* Problem details *
Repeat the items from the beginning through the line containing "pos(150,458)", inclusive, changing "Lat Pulldown" to "Seated Row" and leaving everything else as is.

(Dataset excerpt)
_____

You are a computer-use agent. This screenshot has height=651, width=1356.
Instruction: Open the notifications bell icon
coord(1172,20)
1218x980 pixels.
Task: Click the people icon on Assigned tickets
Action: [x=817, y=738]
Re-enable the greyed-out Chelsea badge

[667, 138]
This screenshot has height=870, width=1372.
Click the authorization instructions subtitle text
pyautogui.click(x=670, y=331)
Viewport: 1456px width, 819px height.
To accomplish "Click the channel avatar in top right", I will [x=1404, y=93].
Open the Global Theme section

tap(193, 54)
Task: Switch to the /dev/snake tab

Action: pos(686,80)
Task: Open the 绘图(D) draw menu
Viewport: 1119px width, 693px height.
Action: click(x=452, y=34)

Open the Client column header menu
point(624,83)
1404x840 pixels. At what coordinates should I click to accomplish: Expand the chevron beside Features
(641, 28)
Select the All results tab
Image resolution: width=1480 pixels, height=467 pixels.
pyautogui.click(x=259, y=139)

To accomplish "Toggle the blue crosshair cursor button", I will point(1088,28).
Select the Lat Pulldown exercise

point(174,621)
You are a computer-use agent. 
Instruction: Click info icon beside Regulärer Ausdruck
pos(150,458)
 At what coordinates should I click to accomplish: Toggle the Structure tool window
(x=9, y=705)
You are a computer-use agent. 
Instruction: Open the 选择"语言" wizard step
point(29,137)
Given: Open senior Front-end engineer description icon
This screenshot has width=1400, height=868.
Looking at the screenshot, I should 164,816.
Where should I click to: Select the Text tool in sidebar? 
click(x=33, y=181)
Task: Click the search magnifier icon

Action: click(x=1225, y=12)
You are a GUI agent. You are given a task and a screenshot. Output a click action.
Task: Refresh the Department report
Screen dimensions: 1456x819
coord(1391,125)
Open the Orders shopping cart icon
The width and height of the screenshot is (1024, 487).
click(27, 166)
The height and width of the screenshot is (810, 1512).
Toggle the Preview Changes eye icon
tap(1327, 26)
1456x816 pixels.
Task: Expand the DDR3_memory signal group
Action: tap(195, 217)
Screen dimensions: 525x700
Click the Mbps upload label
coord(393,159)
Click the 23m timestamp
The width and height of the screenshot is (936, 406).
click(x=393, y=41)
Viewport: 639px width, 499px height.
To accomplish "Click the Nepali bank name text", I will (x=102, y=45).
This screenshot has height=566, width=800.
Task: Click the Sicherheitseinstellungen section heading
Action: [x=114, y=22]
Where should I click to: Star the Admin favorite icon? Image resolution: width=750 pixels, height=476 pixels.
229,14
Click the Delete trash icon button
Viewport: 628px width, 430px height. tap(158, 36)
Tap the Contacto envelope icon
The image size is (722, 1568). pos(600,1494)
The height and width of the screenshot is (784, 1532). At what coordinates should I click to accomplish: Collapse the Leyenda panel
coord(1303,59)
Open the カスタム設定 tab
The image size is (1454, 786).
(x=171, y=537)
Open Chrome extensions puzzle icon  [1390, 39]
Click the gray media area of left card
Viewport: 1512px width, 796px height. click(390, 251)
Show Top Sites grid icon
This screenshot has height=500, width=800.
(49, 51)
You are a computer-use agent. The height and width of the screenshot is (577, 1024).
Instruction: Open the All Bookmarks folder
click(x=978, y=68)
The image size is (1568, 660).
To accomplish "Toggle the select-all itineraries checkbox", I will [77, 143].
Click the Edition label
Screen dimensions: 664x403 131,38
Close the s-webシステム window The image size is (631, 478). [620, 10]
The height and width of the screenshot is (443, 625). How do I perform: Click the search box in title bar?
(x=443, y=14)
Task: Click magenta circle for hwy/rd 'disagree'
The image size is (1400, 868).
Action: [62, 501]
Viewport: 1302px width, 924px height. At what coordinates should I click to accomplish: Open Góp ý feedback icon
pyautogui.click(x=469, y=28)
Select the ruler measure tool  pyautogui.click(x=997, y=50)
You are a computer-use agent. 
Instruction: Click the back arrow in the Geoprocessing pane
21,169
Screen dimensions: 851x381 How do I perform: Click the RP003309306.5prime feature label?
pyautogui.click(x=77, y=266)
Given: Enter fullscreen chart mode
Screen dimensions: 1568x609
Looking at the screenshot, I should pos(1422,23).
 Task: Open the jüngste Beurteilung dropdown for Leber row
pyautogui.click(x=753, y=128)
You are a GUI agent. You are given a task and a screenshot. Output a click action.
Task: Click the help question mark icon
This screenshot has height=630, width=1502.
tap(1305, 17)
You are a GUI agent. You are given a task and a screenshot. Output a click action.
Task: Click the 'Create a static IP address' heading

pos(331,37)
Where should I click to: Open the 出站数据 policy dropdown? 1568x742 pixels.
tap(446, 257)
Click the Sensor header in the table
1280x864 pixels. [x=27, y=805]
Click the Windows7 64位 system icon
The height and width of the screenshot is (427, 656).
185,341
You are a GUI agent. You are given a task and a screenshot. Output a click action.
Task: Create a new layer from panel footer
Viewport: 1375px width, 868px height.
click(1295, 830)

_____

* Solution to this problem *
You are a computer-use agent. This screenshot has height=651, width=1356.
Instruction: Open the notifications bell icon
coord(1172,20)
1218x980 pixels.
Task: Click the people icon on Assigned tickets
Action: [x=817, y=738]
Re-enable the greyed-out Chelsea badge

[667, 138]
This screenshot has height=870, width=1372.
Click the authorization instructions subtitle text
pyautogui.click(x=670, y=331)
Viewport: 1456px width, 819px height.
To accomplish "Click the channel avatar in top right", I will [x=1404, y=93].
Open the Global Theme section

tap(193, 54)
Task: Switch to the /dev/snake tab

Action: pos(686,80)
Task: Open the 绘图(D) draw menu
Viewport: 1119px width, 693px height.
Action: click(x=452, y=34)

Open the Client column header menu
point(624,83)
1404x840 pixels. At what coordinates should I click to accomplish: Expand the chevron beside Features
(641, 28)
Select the All results tab
Image resolution: width=1480 pixels, height=467 pixels.
pyautogui.click(x=259, y=139)

To accomplish "Toggle the blue crosshair cursor button", I will point(1088,28).
Select the Seated Row exercise

point(174,621)
You are a computer-use agent. 
Instruction: Click info icon beside Regulärer Ausdruck
pos(150,458)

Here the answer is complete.